** START OF Record excerpts **

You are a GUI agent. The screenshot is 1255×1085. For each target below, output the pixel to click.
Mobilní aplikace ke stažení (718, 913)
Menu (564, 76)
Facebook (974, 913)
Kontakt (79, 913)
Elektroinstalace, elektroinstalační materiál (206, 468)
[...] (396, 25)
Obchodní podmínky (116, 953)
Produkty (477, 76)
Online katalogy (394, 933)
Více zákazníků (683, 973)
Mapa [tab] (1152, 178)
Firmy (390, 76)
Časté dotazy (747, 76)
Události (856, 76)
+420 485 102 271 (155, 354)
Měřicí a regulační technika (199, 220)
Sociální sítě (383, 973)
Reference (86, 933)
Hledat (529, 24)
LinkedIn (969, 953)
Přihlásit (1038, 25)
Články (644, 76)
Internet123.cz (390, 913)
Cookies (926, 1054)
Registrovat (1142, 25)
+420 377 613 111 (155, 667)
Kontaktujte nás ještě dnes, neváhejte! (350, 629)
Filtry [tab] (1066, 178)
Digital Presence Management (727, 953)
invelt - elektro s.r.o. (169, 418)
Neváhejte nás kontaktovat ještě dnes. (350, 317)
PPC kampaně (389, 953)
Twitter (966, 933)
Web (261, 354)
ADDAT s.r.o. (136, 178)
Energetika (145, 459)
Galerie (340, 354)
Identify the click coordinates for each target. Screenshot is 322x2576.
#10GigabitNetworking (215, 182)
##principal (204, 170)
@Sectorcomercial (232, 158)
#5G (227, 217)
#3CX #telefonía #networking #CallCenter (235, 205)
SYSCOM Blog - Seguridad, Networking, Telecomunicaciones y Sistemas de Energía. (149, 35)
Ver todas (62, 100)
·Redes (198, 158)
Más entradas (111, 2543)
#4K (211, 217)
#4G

** END OF Record excerpts **

→ Work required
Convert the rows above into a Markdown table with the columns No. and Line, numbering each line in order and leaving out blank lines.

→ Exercise solution
| No. | Line |
|---|---|
| 1 | You are a GUI agent. The screenshot is 1255×1085. For each target below, output the pixel to click. |
| 2 | Mobilní aplikace ke stažení (718, 913) |
| 3 | Menu (564, 76) |
| 4 | Facebook (974, 913) |
| 5 | Kontakt (79, 913) |
| 6 | Elektroinstalace, elektroinstalační materiál (206, 468) |
| 7 | [...] (396, 25) |
| 8 | Obchodní podmínky (116, 953) |
| 9 | Produkty (477, 76) |
| 10 | Online katalogy (394, 933) |
| 11 | Více zákazníků (683, 973) |
| 12 | Mapa [tab] (1152, 178) |
| 13 | Firmy (390, 76) |
| 14 | Časté dotazy (747, 76) |
| 15 | Události (856, 76) |
| 16 | +420 485 102 271 (155, 354) |
| 17 | Měřicí a regulační technika (199, 220) |
| 18 | Sociální sítě (383, 973) |
| 19 | Reference (86, 933) |
| 20 | Hledat (529, 24) |
| 21 | LinkedIn (969, 953) |
| 22 | Přihlásit (1038, 25) |
| 23 | Články (644, 76) |
| 24 | Internet123.cz (390, 913) |
| 25 | Cookies (926, 1054) |
| 26 | Registrovat (1142, 25) |
| 27 | +420 377 613 111 (155, 667) |
| 28 | Kontaktujte nás ještě dnes, neváhejte! (350, 629) |
| 29 | Filtry [tab] (1066, 178) |
| 30 | Digital Presence Management (727, 953) |
| 31 | invelt - elektro s.r.o. (169, 418) |
| 32 | Neváhejte nás kontaktovat ještě dnes. (350, 317) |
| 33 | PPC kampaně (389, 953) |
| 34 | Twitter (966, 933) |
| 35 | Web (261, 354) |
| 36 | ADDAT s.r.o. (136, 178) |
| 37 | Energetika (145, 459) |
| 38 | Galerie (340, 354) |
| 39 | Identify the click coordinates for each target. Screenshot is 322x2576. |
| 40 | #10GigabitNetworking (215, 182) |
| 41 | ##principal (204, 170) |
| 42 | @Sectorcomercial (232, 158) |
| 43 | #5G (227, 217) |
| 44 | #3CX #telefonía #networking #CallCenter (235, 205) |
| 45 | SYSCOM Blog - Seguridad, Networking, Telecomunicaciones y Sistemas de Energía. (149, 35) |
| 46 | Ver todas (62, 100) |
| 47 | ·Redes (198, 158) |
| 48 | Más entradas (111, 2543) |
| 49 | #4K (211, 217) |
| 50 | #4G |